Parantapa Bhattacharya
2021
Integrated Directional Gradients: Feature Interaction Attribution for Neural NLP Models
Sandipan Sikdar
|
Parantapa Bhattacharya
|
Kieran Heese
Proceedings of the 59th Annual Meeting of the Association for Computational Linguistics and the 11th International Joint Conference on Natural Language Processing (Volume 1: Long Papers)
In this paper, we introduce Integrated Directional Gradients (IDG), a method for attributing importance scores to groups of features, indicating their relevance to the output of a neural network model for a given input. The success of Deep Neural Networks has been attributed to their ability to capture higher level feature interactions. Hence, in the last few years capturing the importance of these feature interactions has received increased prominence in ML interpretability literature. In this paper, we formally define the feature group attribution problem and outline a set of axioms that any intuitive feature group attribution method should satisfy.

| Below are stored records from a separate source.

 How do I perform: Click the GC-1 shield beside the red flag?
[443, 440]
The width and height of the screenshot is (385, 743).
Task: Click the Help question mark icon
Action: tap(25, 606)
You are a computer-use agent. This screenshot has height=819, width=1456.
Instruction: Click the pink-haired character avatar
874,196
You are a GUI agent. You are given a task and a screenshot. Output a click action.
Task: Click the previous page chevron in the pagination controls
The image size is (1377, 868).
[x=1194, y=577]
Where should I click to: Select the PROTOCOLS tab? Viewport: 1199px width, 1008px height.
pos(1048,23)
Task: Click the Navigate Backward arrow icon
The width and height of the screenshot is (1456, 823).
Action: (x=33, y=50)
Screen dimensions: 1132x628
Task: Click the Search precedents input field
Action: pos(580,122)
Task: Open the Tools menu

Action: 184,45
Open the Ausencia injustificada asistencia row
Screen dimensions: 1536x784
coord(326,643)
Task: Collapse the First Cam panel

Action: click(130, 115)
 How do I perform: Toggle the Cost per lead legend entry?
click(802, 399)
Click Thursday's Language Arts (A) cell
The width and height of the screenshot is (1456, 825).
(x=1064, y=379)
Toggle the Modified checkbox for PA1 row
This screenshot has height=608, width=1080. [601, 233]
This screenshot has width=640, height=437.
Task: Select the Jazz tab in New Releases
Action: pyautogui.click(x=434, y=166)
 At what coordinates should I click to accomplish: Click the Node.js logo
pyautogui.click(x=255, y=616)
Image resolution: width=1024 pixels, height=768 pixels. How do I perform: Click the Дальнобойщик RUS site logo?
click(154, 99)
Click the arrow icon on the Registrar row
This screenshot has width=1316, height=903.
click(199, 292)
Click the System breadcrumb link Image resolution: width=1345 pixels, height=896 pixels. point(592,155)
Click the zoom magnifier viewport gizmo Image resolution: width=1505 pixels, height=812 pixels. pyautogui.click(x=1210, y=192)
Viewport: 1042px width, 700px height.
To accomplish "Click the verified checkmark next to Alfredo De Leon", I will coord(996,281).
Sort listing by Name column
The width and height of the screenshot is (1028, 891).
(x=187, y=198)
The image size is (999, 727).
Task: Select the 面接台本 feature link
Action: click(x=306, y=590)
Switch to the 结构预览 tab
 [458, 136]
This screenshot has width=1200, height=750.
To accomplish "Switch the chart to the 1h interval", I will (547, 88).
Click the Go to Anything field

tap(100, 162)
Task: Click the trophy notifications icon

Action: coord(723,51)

Earlier, cooperative game theory inspired axiomatic methods only borrowed axioms from solution concepts (such as Shapley value) for individual feature attributions and introduced their own extensions to model interactions. In contrast, our formulation is inspired by axioms satisfied by characteristic functions as well as solution concepts in cooperative game theory literature. We believe that characteristic functions are much better suited to model importance of groups compared to just solution concepts. We demonstrate that our proposed method, IDG, satisfies all the axioms. Using IDG we analyze two state-of-the-art text classifiers on three benchmark datasets for sentiment analysis. Our experiments show that IDG is able to effectively capture semantic interactions in linguistic models via negations and conjunctions.